DIRECTION 1: Render these entries as a numbered list with blank lines omitted. Begin at the entry line that has "Toggle the select-all" and stop after the entry line that has "click(316, 87)".
• • • • •
President Obama’s chief of staff said Sunday that the White House had ‘‘grave concern’’ that national security was at risk, given the Senate Republicans’ delaying tactics in confirming both a new Pentagon chief and a director of the Central Intelligence Agency.
The chief of staff, Denis McDonough, made the comment on ABC’s ‘‘This Week,’’ one of several Sunday shows where he made debut appearances as the top White House adviser.
He was reacting to the likelihood that neither former Senator Chuck Hagel, Obama’s nominee to be defense secretary, nor John O. Brennan, the president’s choice for the CIA, would get a Senate vote until late this month at the earliest.
Senate Republicans blocked Hagel’s confirmation on Thursday with the first-ever filibuster against a defense secretary nominee, citing his views on Israel, Iran, and Iraq, and his general unpopularity among some of them.
Separately, Republicans led by Senator Lindsey Graham of South Carolina and Senator John McCain of Arizona have used senators’ prerogatives to hold up Brennan’s confirmation until they get more information from the administration about drone attacks and about its actions in the Sept. 11, 2012, terrorist attack in Benghazi, Libya, that killed the US ambassador and three other Americans.
With the Senate now on a 10-day recess, some Republicans have expressed hope that in the meantime conservative groups will find information in the effort to defeat Hagel.
• • • • •
DIRECTION 2: Reproduce the article on the stalled Senate confirmations word for word.
• • • • •
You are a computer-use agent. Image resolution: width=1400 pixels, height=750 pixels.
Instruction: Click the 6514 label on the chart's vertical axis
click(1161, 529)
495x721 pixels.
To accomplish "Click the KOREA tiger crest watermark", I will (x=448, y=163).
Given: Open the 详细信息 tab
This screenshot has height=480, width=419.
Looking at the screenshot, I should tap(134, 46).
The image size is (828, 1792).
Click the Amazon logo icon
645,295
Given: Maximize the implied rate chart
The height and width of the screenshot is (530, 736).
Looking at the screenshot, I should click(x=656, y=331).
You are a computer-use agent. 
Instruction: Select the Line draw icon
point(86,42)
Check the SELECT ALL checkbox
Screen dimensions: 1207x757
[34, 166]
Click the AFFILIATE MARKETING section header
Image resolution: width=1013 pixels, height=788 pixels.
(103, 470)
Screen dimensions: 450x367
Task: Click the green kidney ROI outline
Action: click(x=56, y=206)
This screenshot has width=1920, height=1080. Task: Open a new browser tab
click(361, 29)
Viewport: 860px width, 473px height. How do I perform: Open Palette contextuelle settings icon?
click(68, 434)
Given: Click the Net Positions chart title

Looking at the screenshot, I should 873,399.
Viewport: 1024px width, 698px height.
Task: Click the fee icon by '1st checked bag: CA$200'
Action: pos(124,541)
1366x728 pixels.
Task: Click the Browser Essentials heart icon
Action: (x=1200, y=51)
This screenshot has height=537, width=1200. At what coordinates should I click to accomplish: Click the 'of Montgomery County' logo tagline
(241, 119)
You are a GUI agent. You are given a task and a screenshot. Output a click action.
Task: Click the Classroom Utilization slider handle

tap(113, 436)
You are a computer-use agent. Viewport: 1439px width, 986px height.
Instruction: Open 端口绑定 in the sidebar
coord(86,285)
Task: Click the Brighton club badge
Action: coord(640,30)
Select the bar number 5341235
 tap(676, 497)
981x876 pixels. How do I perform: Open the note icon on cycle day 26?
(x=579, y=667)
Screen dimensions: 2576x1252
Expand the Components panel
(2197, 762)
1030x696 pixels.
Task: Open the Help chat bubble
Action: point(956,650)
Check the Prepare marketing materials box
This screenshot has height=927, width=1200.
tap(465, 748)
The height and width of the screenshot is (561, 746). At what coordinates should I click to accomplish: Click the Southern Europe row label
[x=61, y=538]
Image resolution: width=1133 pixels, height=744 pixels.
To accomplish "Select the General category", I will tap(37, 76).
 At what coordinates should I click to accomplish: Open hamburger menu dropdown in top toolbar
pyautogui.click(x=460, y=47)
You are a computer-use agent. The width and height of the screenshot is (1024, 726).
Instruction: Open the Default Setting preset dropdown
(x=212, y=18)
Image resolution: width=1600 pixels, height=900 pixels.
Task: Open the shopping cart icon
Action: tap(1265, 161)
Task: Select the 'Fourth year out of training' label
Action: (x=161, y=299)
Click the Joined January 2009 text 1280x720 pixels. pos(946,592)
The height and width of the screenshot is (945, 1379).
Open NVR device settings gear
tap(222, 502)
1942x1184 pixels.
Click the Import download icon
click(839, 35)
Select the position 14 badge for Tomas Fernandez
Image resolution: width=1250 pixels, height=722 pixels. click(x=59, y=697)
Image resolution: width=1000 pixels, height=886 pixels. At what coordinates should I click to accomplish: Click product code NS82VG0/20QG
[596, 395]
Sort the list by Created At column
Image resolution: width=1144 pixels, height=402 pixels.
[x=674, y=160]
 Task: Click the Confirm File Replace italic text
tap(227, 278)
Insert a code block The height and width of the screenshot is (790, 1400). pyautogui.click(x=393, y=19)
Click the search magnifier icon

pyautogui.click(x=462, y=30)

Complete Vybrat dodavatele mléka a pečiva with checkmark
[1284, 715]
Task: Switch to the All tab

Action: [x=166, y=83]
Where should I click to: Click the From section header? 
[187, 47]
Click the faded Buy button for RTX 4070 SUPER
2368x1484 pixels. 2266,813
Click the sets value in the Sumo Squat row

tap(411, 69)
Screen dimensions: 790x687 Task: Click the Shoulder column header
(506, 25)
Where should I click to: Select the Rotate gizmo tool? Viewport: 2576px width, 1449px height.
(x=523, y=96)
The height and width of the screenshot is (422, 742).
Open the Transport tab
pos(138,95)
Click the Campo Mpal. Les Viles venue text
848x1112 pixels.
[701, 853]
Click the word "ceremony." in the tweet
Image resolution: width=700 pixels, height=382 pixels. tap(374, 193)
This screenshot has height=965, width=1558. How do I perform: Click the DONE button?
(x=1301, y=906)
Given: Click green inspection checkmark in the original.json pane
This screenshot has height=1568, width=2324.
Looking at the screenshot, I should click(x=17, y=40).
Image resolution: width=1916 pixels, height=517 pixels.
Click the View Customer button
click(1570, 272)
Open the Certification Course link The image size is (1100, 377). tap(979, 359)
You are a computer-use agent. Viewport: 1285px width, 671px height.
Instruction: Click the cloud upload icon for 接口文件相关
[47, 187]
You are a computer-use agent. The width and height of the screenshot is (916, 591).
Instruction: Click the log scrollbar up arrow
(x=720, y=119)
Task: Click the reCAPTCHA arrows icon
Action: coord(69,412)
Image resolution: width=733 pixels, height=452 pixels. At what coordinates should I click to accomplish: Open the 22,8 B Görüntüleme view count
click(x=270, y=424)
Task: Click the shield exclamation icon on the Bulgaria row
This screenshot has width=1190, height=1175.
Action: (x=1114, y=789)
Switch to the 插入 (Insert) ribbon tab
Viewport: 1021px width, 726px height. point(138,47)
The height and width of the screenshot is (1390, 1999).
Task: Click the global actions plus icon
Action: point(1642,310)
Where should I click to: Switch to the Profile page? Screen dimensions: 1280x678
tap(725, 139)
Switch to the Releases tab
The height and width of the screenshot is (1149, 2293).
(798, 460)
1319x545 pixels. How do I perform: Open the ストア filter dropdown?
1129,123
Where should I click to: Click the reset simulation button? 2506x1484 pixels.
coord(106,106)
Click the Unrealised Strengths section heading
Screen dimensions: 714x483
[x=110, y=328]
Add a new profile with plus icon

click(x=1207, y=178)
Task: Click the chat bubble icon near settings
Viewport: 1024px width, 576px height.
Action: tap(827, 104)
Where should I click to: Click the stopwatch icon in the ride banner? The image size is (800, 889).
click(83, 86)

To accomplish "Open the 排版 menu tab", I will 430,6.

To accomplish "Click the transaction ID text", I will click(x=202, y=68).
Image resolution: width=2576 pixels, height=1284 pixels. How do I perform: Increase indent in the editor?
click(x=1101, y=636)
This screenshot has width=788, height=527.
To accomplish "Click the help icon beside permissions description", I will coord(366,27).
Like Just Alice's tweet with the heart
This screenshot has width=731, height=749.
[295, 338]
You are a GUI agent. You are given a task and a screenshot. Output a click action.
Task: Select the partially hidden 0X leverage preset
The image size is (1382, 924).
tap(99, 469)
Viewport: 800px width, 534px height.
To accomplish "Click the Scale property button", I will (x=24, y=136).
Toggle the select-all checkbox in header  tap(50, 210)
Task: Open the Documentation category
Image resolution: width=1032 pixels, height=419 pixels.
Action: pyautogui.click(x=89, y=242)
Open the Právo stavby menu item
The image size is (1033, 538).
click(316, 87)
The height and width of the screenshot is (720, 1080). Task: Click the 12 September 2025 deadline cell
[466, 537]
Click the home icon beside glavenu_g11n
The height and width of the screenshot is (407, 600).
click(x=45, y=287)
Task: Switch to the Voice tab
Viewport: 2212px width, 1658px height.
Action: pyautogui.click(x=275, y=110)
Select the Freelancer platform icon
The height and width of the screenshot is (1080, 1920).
• • • • •
CORRECT RESULT 1:
1. Toggle the select-all checkbox in header  tap(50, 210)
2. Task: Open the Documentation category
3. Image resolution: width=1032 pixels, height=419 pixels.
4. Action: pyautogui.click(x=89, y=242)
5. Open the Právo stavby menu item
6. The image size is (1033, 538).
7. click(316, 87)

CORRECT RESULT 2:
President Obama’s chief of staff said Sunday that the White House had ‘‘grave concern’’ that national security was at risk, given the Senate Republicans’ delaying tactics in confirming both a new Pentagon chief and a director of the Central Intelligence Agency.
The chief of staff, Denis McDonough, made the comment on ABC’s ‘‘This Week,’’ one of several Sunday shows where he made debut appearances as the top White House adviser.
He was reacting to the likelihood that neither former Senator Chuck Hagel, Obama’s nominee to be defense secretary, nor John O. Brennan, the president’s choice for the CIA, would get a Senate vote until late this month at the earliest.
Senate Republicans blocked Hagel’s confirmation on Thursday with the first-ever filibuster against a defense secretary nominee, citing his views on Israel, Iran, and Iraq, and his general unpopularity among some of them.
Separately, Republicans led by Senator Lindsey Graham of South Carolina and Senator John McCain of Arizona have used senators’ prerogatives to hold up Brennan’s confirmation until they get more information from the administration about drone attacks and about its actions in the Sept. 11, 2012, terrorist attack in Benghazi, Libya, that killed the US ambassador and three other Americans.
With the Senate now on a 10-day recess, some Republicans have expressed hope that in the meantime conservative groups will find information in the effort to defeat Hagel.